* [EXERCISE INSTRUCTIONS]:
Could you copy out every one of the records below word for word, leaving each line unchanged?

* [Records from a dataset]:
--- Start ---

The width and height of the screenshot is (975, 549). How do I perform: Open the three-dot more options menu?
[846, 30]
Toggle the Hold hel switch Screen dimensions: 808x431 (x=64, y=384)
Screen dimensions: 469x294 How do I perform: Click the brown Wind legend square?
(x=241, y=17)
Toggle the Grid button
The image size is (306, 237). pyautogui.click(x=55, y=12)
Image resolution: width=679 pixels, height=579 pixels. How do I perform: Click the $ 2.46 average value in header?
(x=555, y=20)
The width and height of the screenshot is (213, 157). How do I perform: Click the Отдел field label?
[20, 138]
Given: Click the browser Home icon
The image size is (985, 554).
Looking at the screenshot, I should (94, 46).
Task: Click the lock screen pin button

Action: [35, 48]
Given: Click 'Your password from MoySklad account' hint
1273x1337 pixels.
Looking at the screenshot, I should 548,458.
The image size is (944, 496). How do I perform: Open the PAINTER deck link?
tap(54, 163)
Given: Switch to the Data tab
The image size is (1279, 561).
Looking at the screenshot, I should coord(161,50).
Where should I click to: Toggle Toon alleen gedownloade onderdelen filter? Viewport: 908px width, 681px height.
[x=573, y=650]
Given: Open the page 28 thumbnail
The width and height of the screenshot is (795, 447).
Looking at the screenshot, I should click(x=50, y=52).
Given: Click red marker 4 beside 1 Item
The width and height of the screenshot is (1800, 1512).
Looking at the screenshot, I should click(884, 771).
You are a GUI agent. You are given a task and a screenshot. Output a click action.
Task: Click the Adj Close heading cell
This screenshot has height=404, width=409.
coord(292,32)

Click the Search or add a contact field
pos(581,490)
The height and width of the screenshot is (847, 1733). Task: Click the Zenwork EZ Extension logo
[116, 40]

--- End ---

* [WORKED ANSWER]:
The width and height of the screenshot is (975, 549). How do I perform: Open the three-dot more options menu?
[846, 30]
Toggle the Hold hel switch Screen dimensions: 808x431 (x=64, y=384)
Screen dimensions: 469x294 How do I perform: Click the brown Wind legend square?
(x=241, y=17)
Toggle the Grid button
The image size is (306, 237). pyautogui.click(x=55, y=12)
Image resolution: width=679 pixels, height=579 pixels. How do I perform: Click the $ 2.46 average value in header?
(x=555, y=20)
The width and height of the screenshot is (213, 157). How do I perform: Click the Отдел field label?
[20, 138]
Given: Click the browser Home icon
The image size is (985, 554).
Looking at the screenshot, I should (94, 46).
Task: Click the lock screen pin button

Action: [35, 48]
Given: Click 'Your password from MoySklad account' hint
1273x1337 pixels.
Looking at the screenshot, I should 548,458.
The image size is (944, 496). How do I perform: Open the PAINTER deck link?
tap(54, 163)
Given: Switch to the Data tab
The image size is (1279, 561).
Looking at the screenshot, I should coord(161,50).
Where should I click to: Toggle Toon alleen gedownloade onderdelen filter? Viewport: 908px width, 681px height.
[x=573, y=650]
Given: Open the page 28 thumbnail
The width and height of the screenshot is (795, 447).
Looking at the screenshot, I should click(x=50, y=52).
Given: Click red marker 4 beside 1 Item
The width and height of the screenshot is (1800, 1512).
Looking at the screenshot, I should click(884, 771).
You are a GUI agent. You are given a task and a screenshot. Output a click action.
Task: Click the Adj Close heading cell
This screenshot has height=404, width=409.
coord(292,32)

Click the Search or add a contact field
pos(581,490)
The height and width of the screenshot is (847, 1733). Task: Click the Zenwork EZ Extension logo
[116, 40]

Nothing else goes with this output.